Berhentilah
sejenak!
Lupakan
segala sesuatu dan pandanglah dirimu sendiri!
Siapakah
dirimu, dan apa yang telah engkau lakukan agar pantas mengikuti jalan Tuhan?
Betapa
lelah dan pahit hati ini, dan tenggelam dalam kemalasan,
Yang
tidak akan dibangkitkan karena engkau menolak cintakasih Tuhan dan
Berpaling
untuk tidak mendengarkan suara-Nya!
Perhatikanlah!
Hai
engkau yang sengsara,
Pertimbangkanlah
dirimu sendiri untuk menjadi lebih kudus,
Pada
panggilan yang lebih luhur dan sesuai dengan kodrat kemanusiaan dan ilahimu.
Engkau
sendirilah,
tetapi
yang lebih menimbulkan belas kasihan
jika
engkau gagal untuk menjadi berguna
jika
engkau tidak mendapatkan penghiburan dan rahmat
untuk
hidup dalam nilai-nilai sesuai dengan panggilan hidupmu.
Tuhan
Allah kita, yang adalah Allah Mahaagung,
Raja
dari segala raja, telah merendahkan diri-Nya,
Menjadi
manusia seperti kita,
Menjadi
Hamba dari segala hamba.
Dapatkah
kita mengagungkan diri melebihi-Nya.
Dapatkah
kita menjadi rendah hati seperti Dia?
Ia
telah memanggil dan memilih engkau,
Untuk
mengalami kasih-Nya,
Untuk
menjadi umat yang dikasihiNya,
Untuk
menjadi murid-Nya.
Renungan:
Di
dunia yang bising penuh dengan aktivitas ini, kita dapat hanyut dalam kesibukan
yang menjadikan kita lupa untuk berhenti sejenak, tinggal bersama diri sendiri
dalam hening. Kita sibuk berjumpa dengan banyak orang tetapi lupa untuk
berjumpa dengan diri sendiri. Kita sibuk menonton dan melihat orang lain, namun
lupa atau hanya memiliki sedikit waktu untuk menonton dan melihat diri sendiri.

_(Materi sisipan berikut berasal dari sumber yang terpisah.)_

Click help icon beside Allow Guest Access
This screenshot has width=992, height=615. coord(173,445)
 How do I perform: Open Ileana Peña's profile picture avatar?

Kita sibuk beraktivitas untuk orang lain dan masyarakat, tetapi seringkali lupa
untuk intens beraktivitas untuk dirisendiri. Akibatnya? Kita semakin tidak
mengenali diri sendiri. Kita semakin tidak “berisi” karena tidak pernah
memenuhi “kebutuhan sejati” diri sendiri. Kita semakin kehilangan makna hidup
dan bahkan sering kehilangan arah dan tujuan.
Kita
dipanggil untuk berkontemplasi. Berhenti sejenak dalam arus kehidupan, bersama
diri sendiri dan Tuhan. Memandang diri sendiri penuh kasih dalam Tuhan.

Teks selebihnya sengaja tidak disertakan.